**Assigned task:**
Where a picture appears, leave it out, and transcribe all the lines below exactly.

**Given records:**
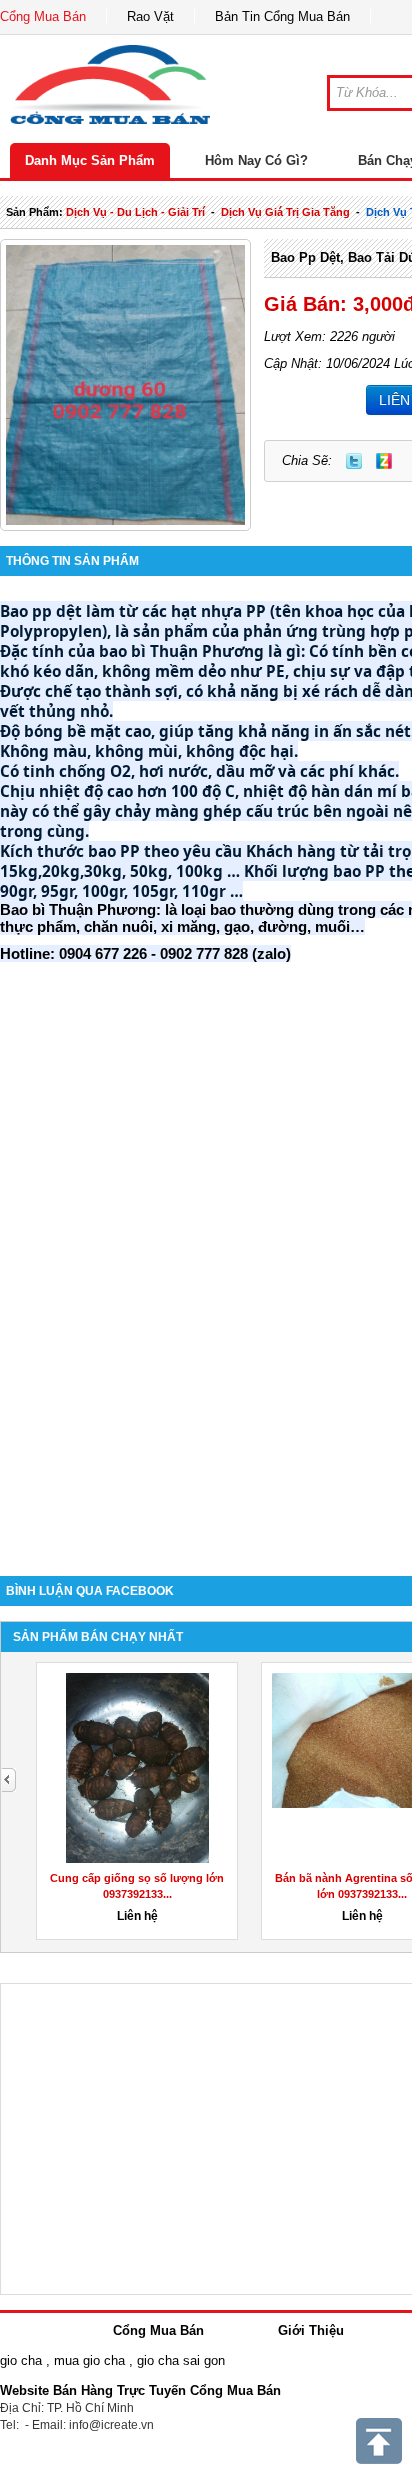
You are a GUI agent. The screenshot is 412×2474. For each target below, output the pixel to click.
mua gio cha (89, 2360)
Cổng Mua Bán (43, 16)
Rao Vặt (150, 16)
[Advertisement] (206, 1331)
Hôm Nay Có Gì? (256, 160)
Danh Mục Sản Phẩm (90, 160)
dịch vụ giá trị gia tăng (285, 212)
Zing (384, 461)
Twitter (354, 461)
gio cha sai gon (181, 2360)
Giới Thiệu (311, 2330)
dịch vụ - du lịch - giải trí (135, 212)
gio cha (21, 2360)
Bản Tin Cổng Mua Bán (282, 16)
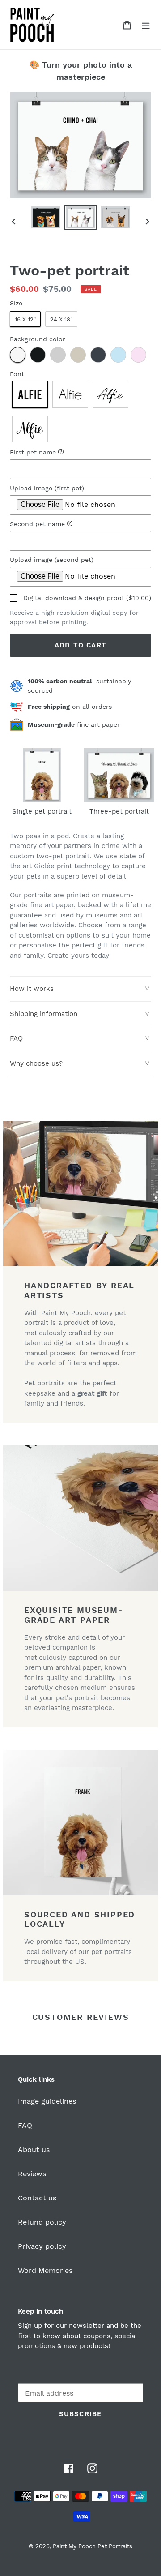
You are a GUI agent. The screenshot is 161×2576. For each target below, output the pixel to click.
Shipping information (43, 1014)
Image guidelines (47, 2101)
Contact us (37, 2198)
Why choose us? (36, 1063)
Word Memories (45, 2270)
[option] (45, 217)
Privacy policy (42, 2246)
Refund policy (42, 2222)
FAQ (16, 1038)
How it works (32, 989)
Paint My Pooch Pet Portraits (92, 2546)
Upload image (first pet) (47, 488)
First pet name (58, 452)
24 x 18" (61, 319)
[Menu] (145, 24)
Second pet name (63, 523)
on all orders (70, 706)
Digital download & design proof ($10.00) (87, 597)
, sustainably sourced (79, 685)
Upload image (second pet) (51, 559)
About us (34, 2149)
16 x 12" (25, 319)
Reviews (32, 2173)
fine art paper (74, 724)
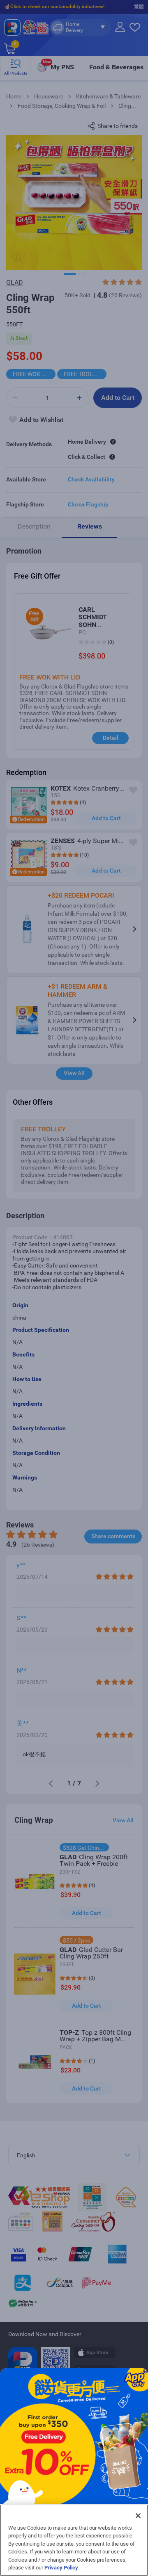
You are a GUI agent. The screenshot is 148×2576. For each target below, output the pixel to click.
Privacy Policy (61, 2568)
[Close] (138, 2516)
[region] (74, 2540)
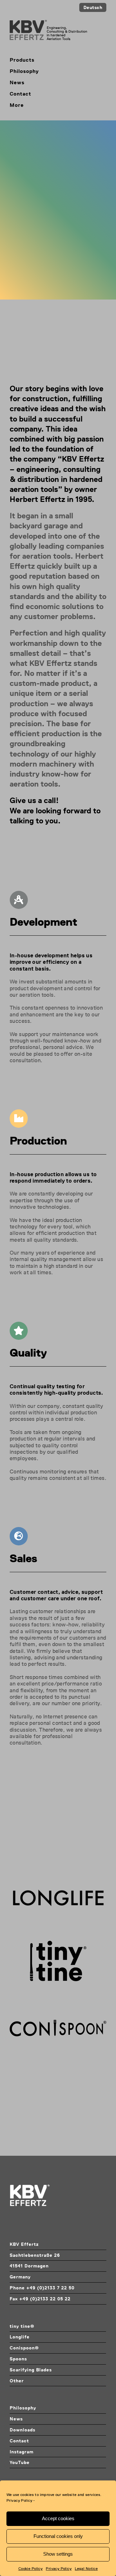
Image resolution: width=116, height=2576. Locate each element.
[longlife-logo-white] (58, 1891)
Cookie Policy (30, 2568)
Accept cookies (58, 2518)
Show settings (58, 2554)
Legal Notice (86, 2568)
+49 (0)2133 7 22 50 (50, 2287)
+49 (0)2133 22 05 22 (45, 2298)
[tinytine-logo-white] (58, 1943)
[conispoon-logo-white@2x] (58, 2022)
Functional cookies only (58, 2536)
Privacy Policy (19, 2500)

**Answer to this task:**
You are a GUI agent. The screenshot is 412×2474. For each target below, output the pixel to click.
mua gio cha (89, 2360)
Cổng Mua Bán (43, 16)
Rao Vặt (150, 16)
[Advertisement] (206, 1331)
Hôm Nay Có Gì? (256, 160)
Danh Mục Sản Phẩm (90, 160)
dịch vụ giá trị gia tăng (285, 212)
Zing (384, 461)
Twitter (354, 461)
gio cha sai gon (181, 2360)
Giới Thiệu (311, 2330)
dịch vụ - du lịch - giải trí (135, 212)
gio cha (21, 2360)
Bản Tin Cổng Mua Bán (282, 16)
You are a GUI agent. The screenshot is 161×2576. For each target below, output the pixel to click.
Shipping information (43, 1014)
Image guidelines (47, 2101)
Contact us (37, 2198)
Why choose us? (36, 1063)
Word Memories (45, 2270)
[option] (45, 217)
Privacy policy (42, 2246)
Refund policy (42, 2222)
FAQ (16, 1038)
How it works (32, 989)
Paint My Pooch Pet Portraits (92, 2546)
Upload image (first pet) (47, 488)
First pet name (58, 452)
24 x 18" (61, 319)
[Menu] (145, 24)
Second pet name (63, 523)
on all orders (70, 706)
Digital download & design proof ($10.00) (87, 597)
, sustainably sourced (79, 685)
Upload image (second pet) (51, 559)
About us (34, 2149)
16 x 12" (25, 319)
Reviews (32, 2173)
fine art paper (74, 724)
You are a GUI agent. The screenshot is 148×2576. For each target below, output the pixel to click.
Privacy Policy (61, 2568)
[Close] (138, 2516)
[region] (74, 2540)
Image resolution: width=116, height=2576. Locate each element.
[longlife-logo-white] (58, 1891)
Cookie Policy (30, 2568)
Accept cookies (58, 2518)
Show settings (58, 2554)
Legal Notice (86, 2568)
+49 (0)2133 7 22 50 (50, 2287)
+49 (0)2133 22 05 22 (45, 2298)
[tinytine-logo-white] (58, 1943)
[conispoon-logo-white@2x] (58, 2022)
Functional cookies only (58, 2536)
Privacy Policy (19, 2500)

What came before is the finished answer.